Prior to the emergence of a scientific method that stressed objectivity, Machamer says, most people thought knowledge came from divine inspiration (whether written in holy books or transmitted by religious authorities) or from ancient sources that were only shared with initiates (think alchemy, stone masonry, and healing arts here). Knowledge, in other words, was a scarce resource that not everyone could get his or her hands (or brains) on. To the extent that a person found the world intelligible at all, it was probably based on the story that someone else in a special position of authority was telling.
How did this change? Machamer argues that it changed when people started to think of themselves as individuals. The erosion of feudalism, the reformation and counter-reformation, European voyages to the New World (which included encounters with plants, animals, and people previously unknown in the Old World), and the shift from a geocentric to a heliocentric view of the cosmos all contributed to this shift by calling old knowledge and old sources of authority into question. As the old sources of knowledge became less credible (or at least less monopolistic), the individual came to be seen as a new source of knowledge.
Machamer describes two key aspects of individuality at work. One is what he calls the “Epistemic I.” This is the recognition that an individual can gain knowledge and ideas directly from his or her own interactions with the world, and that these interactions depend on senses and powers of reason that all humans have (or could have, given the opportunity to develop them). This recognition casts knowledge (and the ability to get it) as universal and democratic. The power to build knowledge is not concentrated in the hands (or eyes) of just the elite — this power is our birthright as human beings.
The other side of individuality here is what Machamer calls the “Entrepreneurial I.” This is the belief that an individual’s insights deserve credit and recognition, perhaps even payment. This recognition casts the individual who has it as a leader, or a teacher — definitely, as a special human worth listening to.
Pause for a moment to notice that this tension is still present in science. For all the commitment to science as an enterprise that builds knowledge from observations of the world that others must be able to make (which is the whole point of reproducibility), scientists also compete for prestige and career capital based on which individual was the first to observe (and report observing) a particular detail that anyone could see. Seeing something new is not effortless (as we’ve discussed in the last two posts), but there’s still an uneasy coexistence between the idea of scientific knowledge-building as within the powers of normal human beings and the idea of scientific knowledge-building as the activity of special human beings with uniquely powerful insights and empirical capacities.

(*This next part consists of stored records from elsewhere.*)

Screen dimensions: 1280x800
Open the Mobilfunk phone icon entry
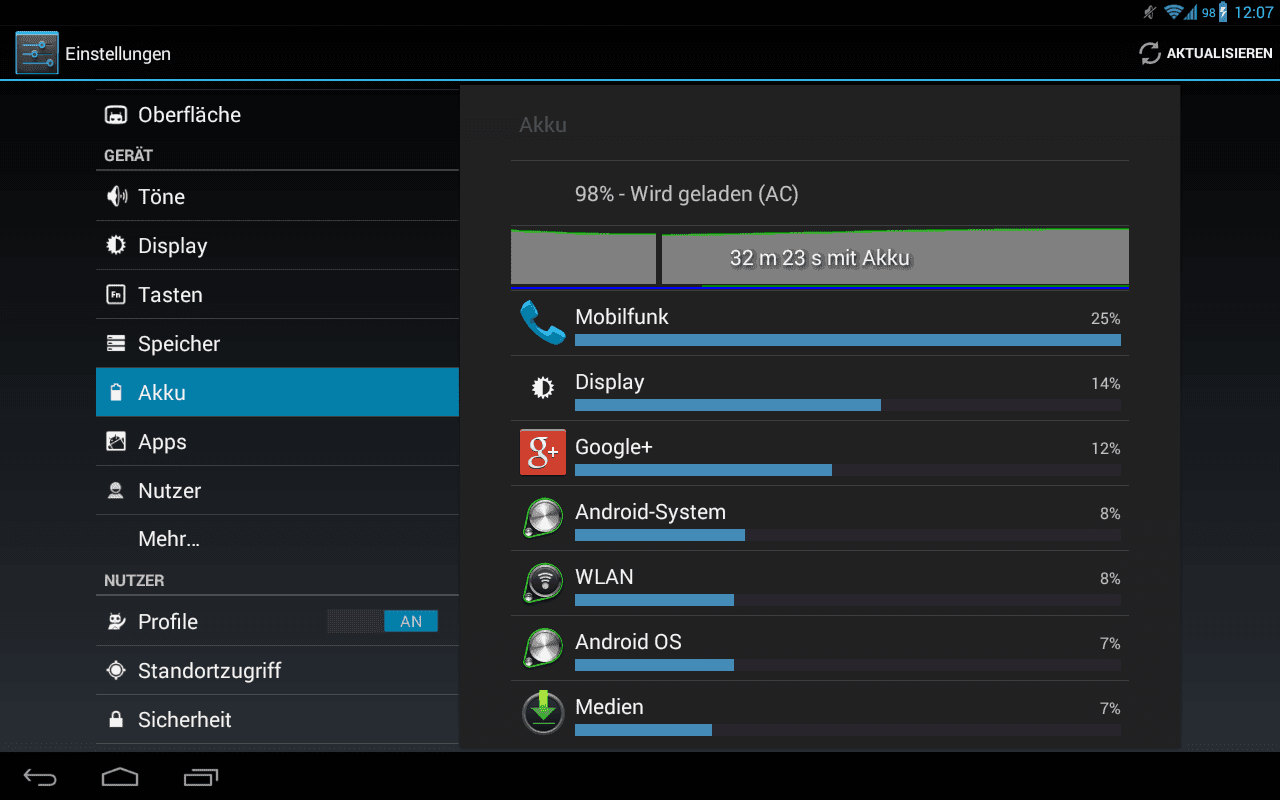tap(543, 323)
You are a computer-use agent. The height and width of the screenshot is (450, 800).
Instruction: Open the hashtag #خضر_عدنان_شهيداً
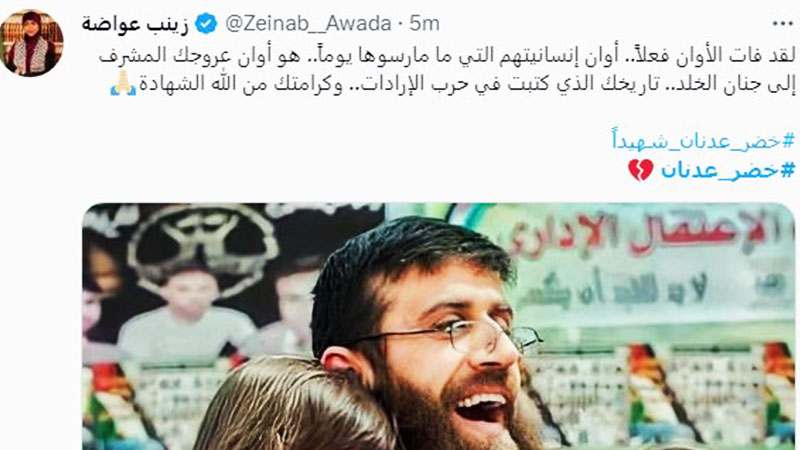pyautogui.click(x=703, y=140)
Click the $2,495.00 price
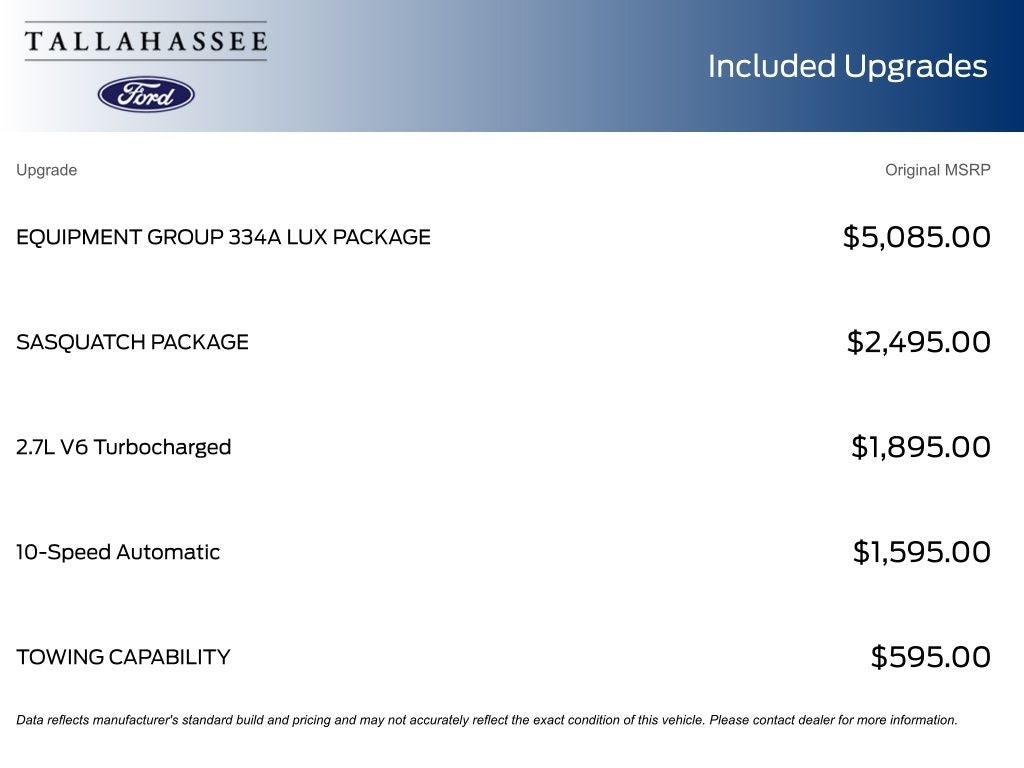The image size is (1024, 768). point(918,342)
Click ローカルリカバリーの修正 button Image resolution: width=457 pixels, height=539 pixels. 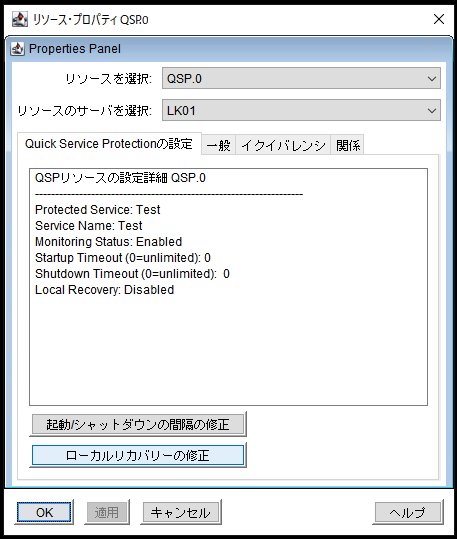(x=138, y=455)
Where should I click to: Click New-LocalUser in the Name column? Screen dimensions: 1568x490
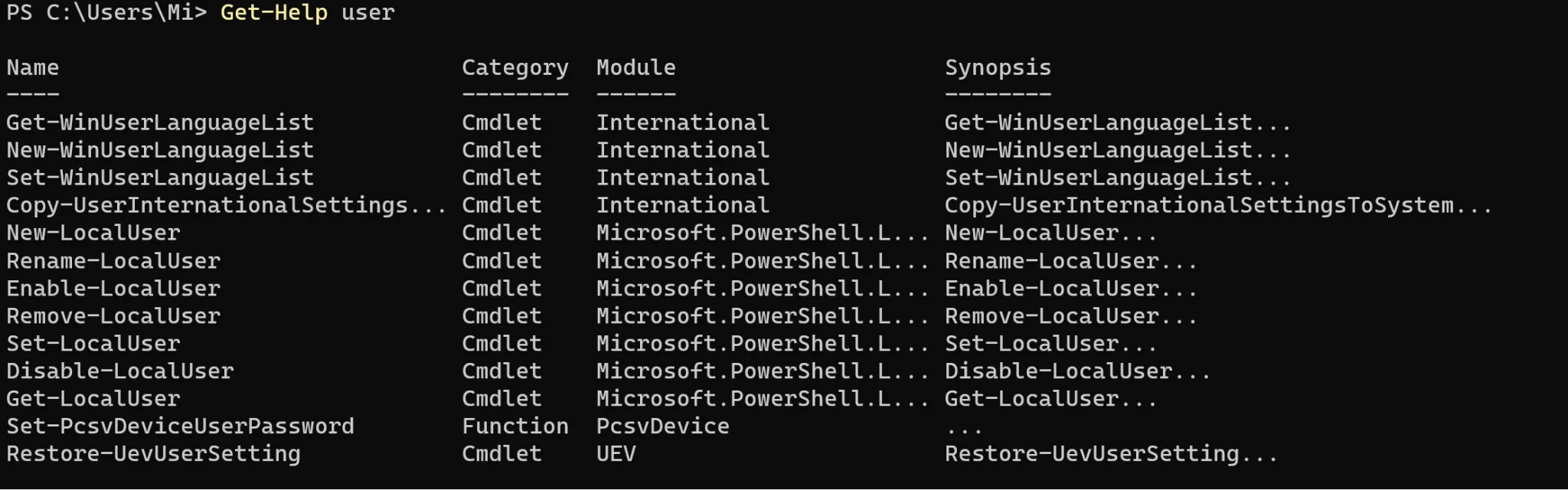[93, 234]
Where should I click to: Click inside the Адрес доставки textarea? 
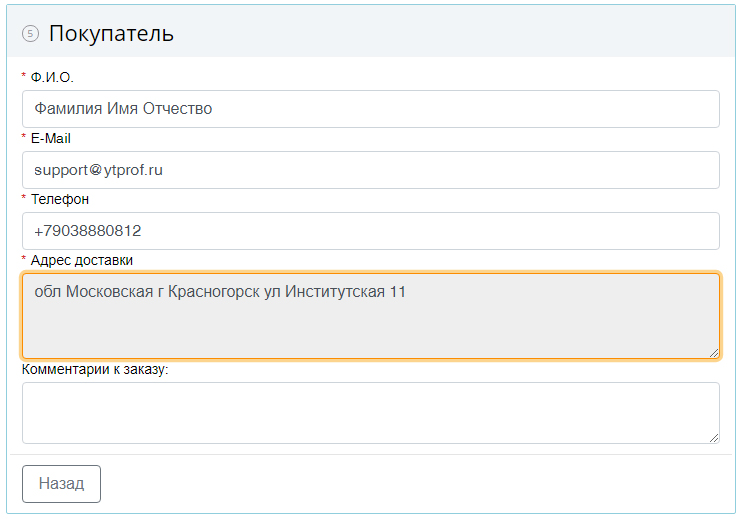[371, 316]
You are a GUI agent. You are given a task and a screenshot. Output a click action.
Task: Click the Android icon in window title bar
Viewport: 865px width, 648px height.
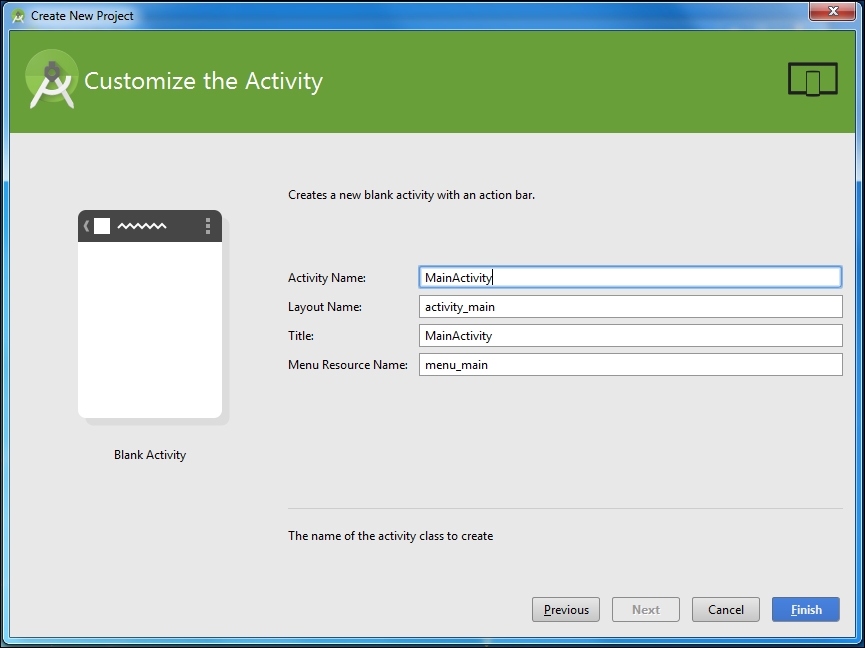(x=17, y=16)
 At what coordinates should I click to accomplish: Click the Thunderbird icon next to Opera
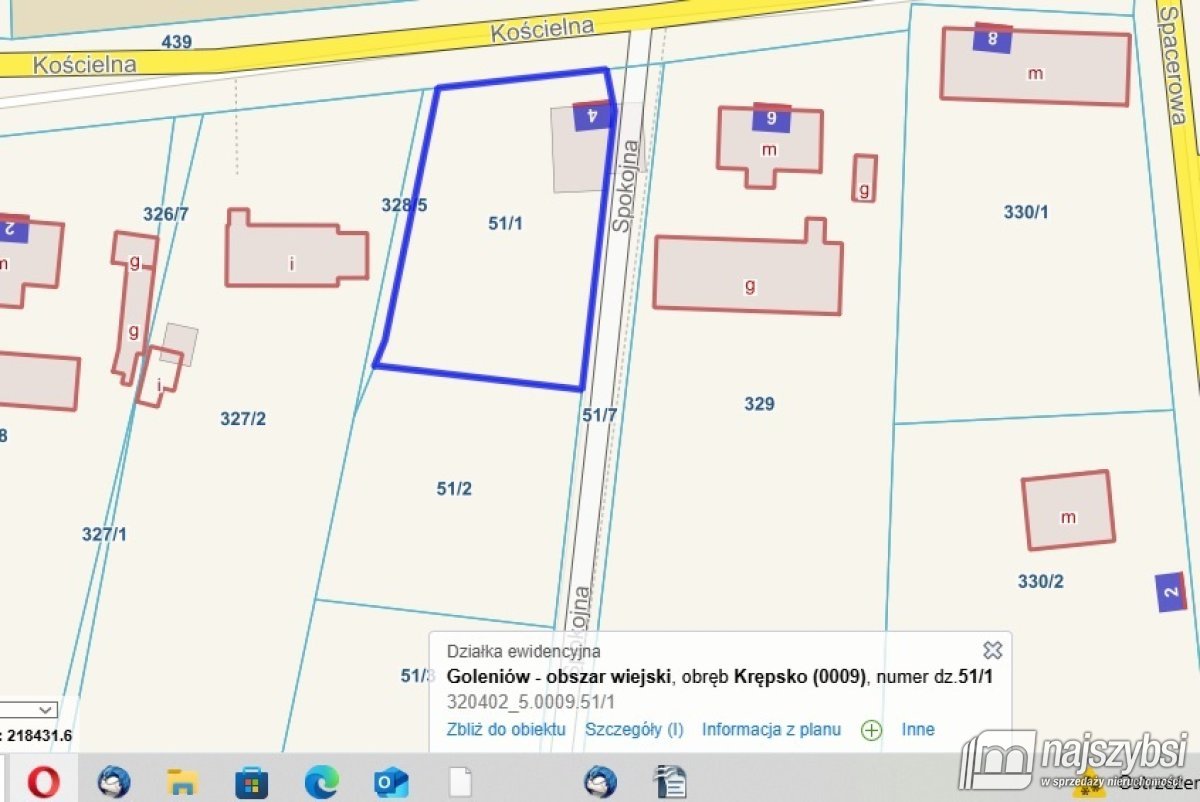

The two “I”s that Machamer describes came together as thinkers in the 1600s tried to work out a reliable method by which individuals could replace discredited sources of “knowledge” and expand on what remained to produce their own knowledge. Lots of “natural philosophers” (what we would call scientists today) set out to formulate just such a method. The paradox here is that each thinker was selling (often literally) a way of knowing that was supposed to work for everyone, while simultaneously presenting himself as the only one clever enough to have found it.
Looking for a method that anyone could use to get the facts about the world, the thinkers Machamer describes recognized that they needed to formulate a clear set of procedures that was broadly applicable to the different kinds of phenomena in the world about which people wanted to build knowledge, that was teachable (rather than being a method that only the person who came up with it could use), and that was able to bring about consensus and halt controversy. However, in the 1600s there were many candidates for this method on offer, which meant that there was a good bit of controversy about the question of which method was the method.
Among the contenders for the method, the Baconian method involved cataloguing many experiences of phenomena, then figuring out how to classify them. The Galilean method involved representing the phenomena in terms of mechanical models (and even going so far as to build the corresponding machine). The Hobbesian model focused on analyzing compositions and divisions of substances in order to distinguish causes from effects. And these were just three contenders in a crowded field. If there was a common thread in these many methods, it was describing or representing the phenomena of interest in spatial terms. In the seventeenth century, as now, seeing is believing.
In a historical moment when people were considering the accessibility and the power of knowledge through experience, it became clear to the natural philosophers trying to develop an appropriate method that such knowledge also required control. To get knowledge, it was not enough to have just any experience -– you had to have the right kind of experiences. This meant that the methods under development had to give guidance on how to track empirical data and then analyze it. As well, these methods had to invent the concept of a controlled experiment.
Whether it was in a published dialogue or an experiment conducted in a public space before witnesses, the natural philosophers developing knowledge-building methods recognized the importance of demonstration. Machamer writes:
Demonstration … consists in laying a phenomenon before oneself and others. This “laying out” exhibits the structure of the phenomenon, exhibits its true nature. What is laid out provides an experience for those seeing it. It carries informational certainty that causes assent.” (94)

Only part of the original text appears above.